Un ottantenne con difficolta’ di deambulazione percorre la corsia di emergenza di una autostrada del Montana che attraversa un sito industriale spruzzato di neve.

Cosi’ si presenta in apertura del film il personaggio di Woody Grant. Ha infatti ricevuto una lettera da una azienda di Lincoln, nel Nebraska, che gli comunica la vincita di un milione di dollari, e lui, affetto da un principio di Alzheimer, e’ disposto ad andarsi a prendere quei soldi anche a piedi.

Il simpatetico figlio minore, nonostante le opposizioni della madre e del fratello maggiore, decide di assecondarlo e di accompagnarlo in macchina. Lungo la strada, si fermano presso i fratelli e il parentado di Woody, nella citta’ natale del vecchio protagonista. Tutti quanti - antichi amici e consanguinei - non avendo ancora capito che la vincita e’ solo una bufala, cercano ora di ingraziarsi l’uomo ora di spaventarlo per ottenere parte della sua fortuna.

Il viaggio verso il Nebraska diventa un tuffo nel passato dell’uomo, ex (?) alcolista con qualche debito e con una vita in gran parte sconosciuta al figlio, fatta di piccoli grandi segreti, delusioni, frustrazioni e promesse non mantenute. I due torneranno indietro senza un soldo in piu’, ma resi piu’ vicini da un viaggio tra le luci e le ombre di una vita ripercorsa in flashback, ma anche della coscienza piu’ intima degli U.S.A., nelle pieghe di una provincia immobile e depressa, dove l’unica forma di american dream puo’ consistere in una vincita alla lotteria. Assistiamo ad una lunga processione di anziani acciaccati e giovani senza qualita’ e senza prospettive, soffocati all’interno di pub in stile country dove bere non e’ passare ne’ ammazzare il tempo, ma e’ ammazzare la propria anima, anestetizzandola per non essere consapevoli della propria consunzione, della malattia interiore che, se in Woody si manifesta evidente nella demenza senile, e’ pero’ comunque invisibilmente dentro tutti quanti.

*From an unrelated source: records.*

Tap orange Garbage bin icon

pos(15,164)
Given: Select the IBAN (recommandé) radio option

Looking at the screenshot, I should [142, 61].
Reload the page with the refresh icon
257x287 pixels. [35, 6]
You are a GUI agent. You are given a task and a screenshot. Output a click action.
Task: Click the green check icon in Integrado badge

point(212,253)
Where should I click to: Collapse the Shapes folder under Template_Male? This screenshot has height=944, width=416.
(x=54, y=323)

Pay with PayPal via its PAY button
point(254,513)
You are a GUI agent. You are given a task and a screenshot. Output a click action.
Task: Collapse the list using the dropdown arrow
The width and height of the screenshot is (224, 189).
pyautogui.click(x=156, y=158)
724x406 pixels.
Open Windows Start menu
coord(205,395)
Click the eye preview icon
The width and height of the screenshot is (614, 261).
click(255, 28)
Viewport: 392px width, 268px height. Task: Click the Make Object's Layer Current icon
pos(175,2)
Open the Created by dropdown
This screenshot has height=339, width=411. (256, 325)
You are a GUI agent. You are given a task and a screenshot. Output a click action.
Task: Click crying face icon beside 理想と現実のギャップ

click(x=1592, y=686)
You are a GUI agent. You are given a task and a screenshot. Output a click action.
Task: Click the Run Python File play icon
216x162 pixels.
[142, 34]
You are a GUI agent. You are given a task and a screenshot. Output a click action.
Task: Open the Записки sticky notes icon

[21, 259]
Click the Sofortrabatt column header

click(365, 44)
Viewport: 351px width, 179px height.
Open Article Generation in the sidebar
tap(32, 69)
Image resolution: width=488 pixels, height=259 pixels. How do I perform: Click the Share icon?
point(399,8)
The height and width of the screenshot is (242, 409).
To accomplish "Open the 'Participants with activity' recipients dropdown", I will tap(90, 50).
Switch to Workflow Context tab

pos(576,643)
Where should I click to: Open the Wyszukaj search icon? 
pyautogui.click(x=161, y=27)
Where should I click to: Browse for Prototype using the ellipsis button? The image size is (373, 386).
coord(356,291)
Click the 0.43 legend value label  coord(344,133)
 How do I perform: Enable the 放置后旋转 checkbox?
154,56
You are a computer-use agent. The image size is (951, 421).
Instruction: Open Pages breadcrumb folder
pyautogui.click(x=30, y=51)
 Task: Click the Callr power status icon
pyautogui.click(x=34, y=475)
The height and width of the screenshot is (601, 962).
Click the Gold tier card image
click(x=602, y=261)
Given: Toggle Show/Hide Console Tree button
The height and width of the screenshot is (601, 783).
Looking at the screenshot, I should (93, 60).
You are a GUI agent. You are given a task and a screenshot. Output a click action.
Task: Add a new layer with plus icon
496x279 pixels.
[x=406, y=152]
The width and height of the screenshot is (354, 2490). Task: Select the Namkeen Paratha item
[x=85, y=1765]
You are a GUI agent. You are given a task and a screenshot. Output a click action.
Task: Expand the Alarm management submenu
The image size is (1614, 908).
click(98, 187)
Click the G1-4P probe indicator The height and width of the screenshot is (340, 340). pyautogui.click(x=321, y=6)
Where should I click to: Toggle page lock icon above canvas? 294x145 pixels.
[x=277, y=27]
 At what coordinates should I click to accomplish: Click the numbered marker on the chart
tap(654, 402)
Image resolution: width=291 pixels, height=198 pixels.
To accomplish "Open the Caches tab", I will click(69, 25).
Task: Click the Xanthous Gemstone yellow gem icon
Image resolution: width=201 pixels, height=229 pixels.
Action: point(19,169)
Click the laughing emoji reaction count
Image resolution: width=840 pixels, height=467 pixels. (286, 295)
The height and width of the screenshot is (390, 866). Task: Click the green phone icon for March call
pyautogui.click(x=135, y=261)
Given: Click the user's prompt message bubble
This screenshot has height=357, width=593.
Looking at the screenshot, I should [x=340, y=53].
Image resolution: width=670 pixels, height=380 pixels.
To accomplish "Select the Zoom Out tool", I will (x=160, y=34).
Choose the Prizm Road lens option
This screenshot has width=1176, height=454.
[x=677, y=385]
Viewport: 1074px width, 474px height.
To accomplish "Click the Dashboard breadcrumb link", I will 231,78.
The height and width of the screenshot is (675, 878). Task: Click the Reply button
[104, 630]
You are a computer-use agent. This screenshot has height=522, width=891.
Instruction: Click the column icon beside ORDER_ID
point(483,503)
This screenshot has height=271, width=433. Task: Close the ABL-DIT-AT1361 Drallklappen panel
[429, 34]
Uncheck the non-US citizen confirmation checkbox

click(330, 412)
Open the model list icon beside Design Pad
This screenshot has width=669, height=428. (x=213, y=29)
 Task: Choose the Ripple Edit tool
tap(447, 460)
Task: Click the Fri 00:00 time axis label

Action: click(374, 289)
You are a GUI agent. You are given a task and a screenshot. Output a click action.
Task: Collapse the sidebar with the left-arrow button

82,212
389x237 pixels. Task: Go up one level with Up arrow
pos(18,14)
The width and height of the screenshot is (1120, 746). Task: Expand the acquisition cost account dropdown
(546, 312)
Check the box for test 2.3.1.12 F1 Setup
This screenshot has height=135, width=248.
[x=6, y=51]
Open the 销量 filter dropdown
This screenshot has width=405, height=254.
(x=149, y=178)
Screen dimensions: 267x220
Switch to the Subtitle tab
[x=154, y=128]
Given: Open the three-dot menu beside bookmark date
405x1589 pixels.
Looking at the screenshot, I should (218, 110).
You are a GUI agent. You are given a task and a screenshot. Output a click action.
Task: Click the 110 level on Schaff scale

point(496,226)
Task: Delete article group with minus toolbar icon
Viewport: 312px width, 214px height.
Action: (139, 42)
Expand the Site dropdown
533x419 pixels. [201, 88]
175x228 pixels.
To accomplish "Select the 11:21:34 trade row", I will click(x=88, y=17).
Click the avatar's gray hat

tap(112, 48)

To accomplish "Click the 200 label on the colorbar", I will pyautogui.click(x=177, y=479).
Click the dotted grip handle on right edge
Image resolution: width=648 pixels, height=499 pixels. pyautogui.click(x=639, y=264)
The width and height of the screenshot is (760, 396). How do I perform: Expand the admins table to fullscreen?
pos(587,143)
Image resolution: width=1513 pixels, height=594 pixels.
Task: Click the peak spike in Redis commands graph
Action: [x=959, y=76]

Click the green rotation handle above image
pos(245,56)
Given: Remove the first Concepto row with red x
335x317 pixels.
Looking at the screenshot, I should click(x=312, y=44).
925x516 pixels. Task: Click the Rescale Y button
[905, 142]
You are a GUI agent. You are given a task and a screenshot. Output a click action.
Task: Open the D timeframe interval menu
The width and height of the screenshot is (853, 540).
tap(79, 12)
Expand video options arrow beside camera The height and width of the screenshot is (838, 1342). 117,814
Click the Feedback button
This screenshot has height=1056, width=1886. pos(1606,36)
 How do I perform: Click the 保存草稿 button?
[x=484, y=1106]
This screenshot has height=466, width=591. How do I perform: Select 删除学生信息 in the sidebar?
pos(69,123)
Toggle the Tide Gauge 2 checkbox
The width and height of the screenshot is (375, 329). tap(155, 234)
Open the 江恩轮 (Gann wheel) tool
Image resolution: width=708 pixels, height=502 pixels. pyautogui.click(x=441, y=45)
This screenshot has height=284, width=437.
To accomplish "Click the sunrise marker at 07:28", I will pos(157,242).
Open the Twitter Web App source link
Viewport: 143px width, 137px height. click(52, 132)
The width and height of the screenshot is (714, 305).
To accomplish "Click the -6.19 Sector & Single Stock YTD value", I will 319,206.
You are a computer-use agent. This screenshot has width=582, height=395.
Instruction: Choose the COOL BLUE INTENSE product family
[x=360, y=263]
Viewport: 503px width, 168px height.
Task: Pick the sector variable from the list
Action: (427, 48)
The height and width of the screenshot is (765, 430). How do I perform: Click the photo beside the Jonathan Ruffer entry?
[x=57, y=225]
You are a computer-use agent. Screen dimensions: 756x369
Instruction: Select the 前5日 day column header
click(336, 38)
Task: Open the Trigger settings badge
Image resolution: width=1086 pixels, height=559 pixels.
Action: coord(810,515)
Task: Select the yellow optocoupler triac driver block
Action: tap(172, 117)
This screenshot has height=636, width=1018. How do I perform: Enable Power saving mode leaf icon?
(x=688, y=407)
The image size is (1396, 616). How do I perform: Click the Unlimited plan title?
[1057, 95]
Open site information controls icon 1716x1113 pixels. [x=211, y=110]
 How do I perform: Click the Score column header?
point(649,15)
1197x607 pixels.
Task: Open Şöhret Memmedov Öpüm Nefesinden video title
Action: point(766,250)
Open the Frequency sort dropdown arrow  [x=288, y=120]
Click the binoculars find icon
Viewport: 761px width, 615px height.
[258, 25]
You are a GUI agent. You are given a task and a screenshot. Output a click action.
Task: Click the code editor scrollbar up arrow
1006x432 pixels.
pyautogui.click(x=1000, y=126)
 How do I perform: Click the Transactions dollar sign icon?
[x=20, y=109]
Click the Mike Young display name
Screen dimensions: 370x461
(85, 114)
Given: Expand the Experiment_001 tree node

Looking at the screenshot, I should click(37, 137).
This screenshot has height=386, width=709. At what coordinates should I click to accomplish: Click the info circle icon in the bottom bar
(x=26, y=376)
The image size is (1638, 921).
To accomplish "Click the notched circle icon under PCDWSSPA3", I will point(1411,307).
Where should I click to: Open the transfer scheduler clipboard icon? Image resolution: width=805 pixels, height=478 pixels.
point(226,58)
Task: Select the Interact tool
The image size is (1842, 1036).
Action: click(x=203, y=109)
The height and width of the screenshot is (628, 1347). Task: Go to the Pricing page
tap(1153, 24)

Ogni inquadratura diventa cosi’ un quadro della silenziosa disperazione della provincia asfittica dipinta da Edward Hopper, che il bianco e nero trasforma pero’ nelle ballate dell’album Nebraska di Bruce Springsteen, popolate di un’umanita’ povera di denaro e di spirito, primitiva, quasi bestiale eppure tenera nella sua sofferenza sorda.

Gia’, come non parlare del bianco e nero di Payne, che trasforma i campi lunghi sui paesaggi innevati e gli squallidi interni familiari in poesia malinconica, che neppure i dialoghi ironici e surreali riescono a consolare? E come non parlare della straordinaria prova d’attore di Bruce Dern, vecchio leone di tanto cinema americano alternativo e crepuscolare, proprio come questo film? Un film che, nella sapienza registica di Payne, riesce a scaldare il cuore nonostante la desolazione delle situazioni.

Ancora una volta, come e’ successo con Sideways, Payne ci porta sui sentieri secondari e nascosti dell’Impero, dove i lustrini del consumismo e della vita al massimo non sono mai arrivati, dove tutto sembra essere sempre stato sopravvivenza e staticita’. Ma dove un gesto di compassione e di comprensione possono fare la differenza, anche se non sapresti spiegarla.

E, tutto questo, regista, soggettista e sceneggiatori riescono a trasmettercelo senza esibizioni in 3D o manomissioni al computer, semplicemente grazie all’idea di dipingere un’umanita’ dolente spesso dimenticata, ma che ancora esiste, e alla capacita’ di capire quello che una telecamea puo’ catturare.